> [Task to carry out]: Copy each entry below exactly as it reads.

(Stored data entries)
+++

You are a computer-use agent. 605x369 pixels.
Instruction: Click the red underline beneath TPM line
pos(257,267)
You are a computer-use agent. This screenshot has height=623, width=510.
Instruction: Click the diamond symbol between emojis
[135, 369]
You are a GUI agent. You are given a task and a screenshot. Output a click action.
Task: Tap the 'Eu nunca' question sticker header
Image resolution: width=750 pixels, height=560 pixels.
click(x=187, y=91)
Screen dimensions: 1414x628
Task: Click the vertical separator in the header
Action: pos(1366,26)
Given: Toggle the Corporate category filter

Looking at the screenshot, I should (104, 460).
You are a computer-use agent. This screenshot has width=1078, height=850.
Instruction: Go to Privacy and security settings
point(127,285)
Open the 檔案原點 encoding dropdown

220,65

+++

> [Answer for the task]:
You are a computer-use agent. 605x369 pixels.
Instruction: Click the red underline beneath TPM line
pos(257,267)
You are a computer-use agent. This screenshot has height=623, width=510.
Instruction: Click the diamond symbol between emojis
[135, 369]
You are a GUI agent. You are given a task and a screenshot. Output a click action.
Task: Tap the 'Eu nunca' question sticker header
Image resolution: width=750 pixels, height=560 pixels.
click(x=187, y=91)
Screen dimensions: 1414x628
Task: Click the vertical separator in the header
Action: pos(1366,26)
Given: Toggle the Corporate category filter

Looking at the screenshot, I should (104, 460).
You are a computer-use agent. This screenshot has width=1078, height=850.
Instruction: Go to Privacy and security settings
point(127,285)
Open the 檔案原點 encoding dropdown

220,65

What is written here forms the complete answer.